Janis signs for the box and sets it on the counter.
"It's going to rain soon," she says.
"Maybe not," I say.
"You can tell by the way the clouds are coming in from the west."
"The wind's been blowing my truck all over," the UPS driver says.
"It's always windy."
The door-chimes rattle as the UPS driver leaves. I pick up the box and look at the label.
"Who's it from?" Janet asks.
I hesitate, then read the label aloud. "Dorothy Daniels."
"I don't know any 'Dorothy Daniels.'"
I glance outside at the gathering clouds.
"Even if it does rain, I doubt that it'll last more than a few minutes."
"It's going to pour."
"I don't think so."
"So who's Dorothy Daniels?" she asks.
"She must be somebody. She sent you a package."
The wind continues to pick up. I see a newspaper flying.
"Is she returning something?"
We've been through plenty of storms since we moved to Tulsa. I don't get very excited about them anymore.
"I'm going to turn on the radio," she says. "See if anything's up."
"It's just a thunderstorm. It won't last."
"You never know."
She heads to the back of the store and I stare at the package.
I'd met Dorothy at a trade show in Dallas. She led a symposium on retailing cards and calendars and we talked afterward. I didn't mention that I was married.
"Maybe you should lock the door," she calls from the back.
"We'll be fine," I say.
The truth of the matter is that I'm not always as forthcoming with women as I should be.
"The radio says there's a tornado watch," Janis says, walking up front.
"It'll blow over," I say. "It always does."
A box tumbles down the street.
"Not always. Remember how one hit Luray last year? Destroyed six homes."
"Yeah. I remember."
The chimes rattle angrily as the downpour pushes the door open. I go to close the door and lock it.
"So who's Dorothy?" she asks again. I stare outside at the rain.
"She's nobody. Someone at the Dallas trade show."
Large hail balls bounce on the pavement. Several hit the windows as the temperature in the small store quickly drops.
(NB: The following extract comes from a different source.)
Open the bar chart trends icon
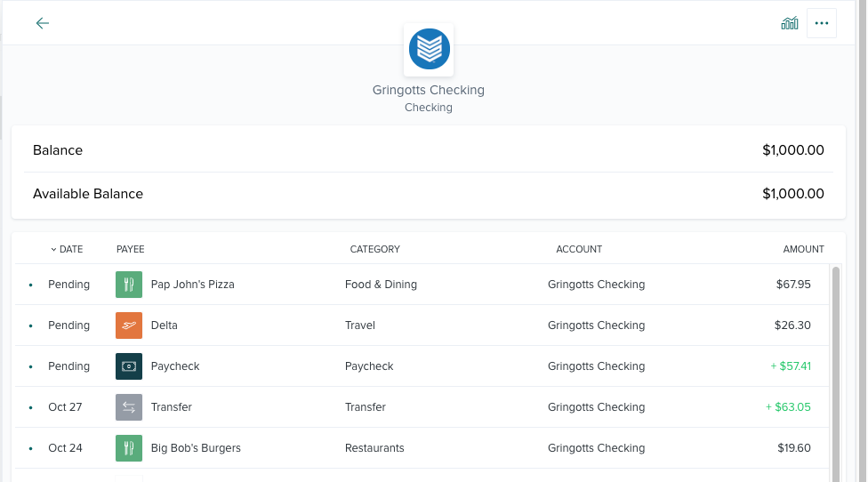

"I think she gave some kind of presentation. On greeting cards, maybe."
I pick up the box.
The truth of the matter is that I never intended to lead Delores on. Just a nice, quiet dinner, maybe some wine....
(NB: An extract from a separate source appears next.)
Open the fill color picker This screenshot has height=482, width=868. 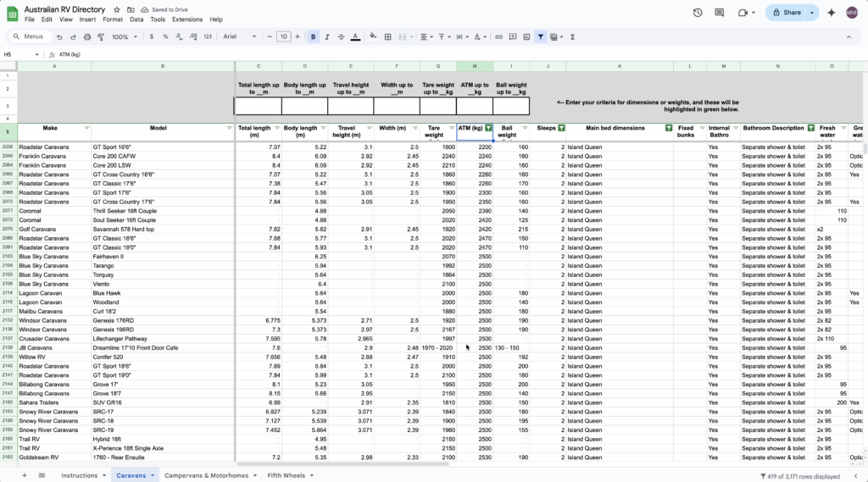[371, 37]
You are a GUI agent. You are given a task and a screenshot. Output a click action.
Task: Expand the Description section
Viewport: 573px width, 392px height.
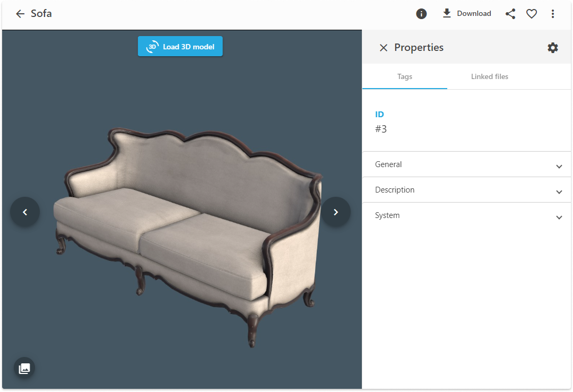[x=466, y=190]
"So are you going to open it?"
I hear the sirens going off at the elementary school. A tornado's been spotted nearby.
I glance at Janis.
The wind is howling and the front glass is rattling and Janis is staring at me hard.
I put the box on the counter.
"Is there something you need to tell me?" she asks.
"No," I say. "We had dinner."
That's the truth. We didn't do much more than that.
A police cruiser drives slowly down the street, lights blazing.
"So why didn't you tell me about it?"
I hesitate. "Because I know how jealous you get."
"It's not like you don't give me reason."
"It was just dinner. That's all."
"So open the box."
The rain's nearly vertical. It's coming in waves, pounding against windows, shaking the door, rattling the chimes.
I eye the box. I'm hoping it's not the bracelet I gave her.
"I don't have a knife."
"Here," she says, handing me one.
I take a breath, then slit the tape and slowly open the box, shielding the contents from Janis with the lid. Inside, I see an assortment of sample Mother's Day cards and a catalogue. Dorothy's card is on top.
I breathe easy and smile, setting the box on the table.
"It's just cards," I say. "They're just cards."
Janis isn't even looking at the box. She's staring at me.
The sirens stop blaring. The rains ease up. The winds blow a little less fiercely.
"They're just cards." I say again.
Janis walks to the door. The storm has blown over, just like all the others.
She unlocks the door as a ray of sunlight hits the street.
"It's over," I say.
She stares out the window as the birds fly about, as the clouds break up and the sunshine comes pouring through, just that fast.
The chimes rattle as she opens the door. She turns to me and starts to say something.
Then she shakes her head and walks away.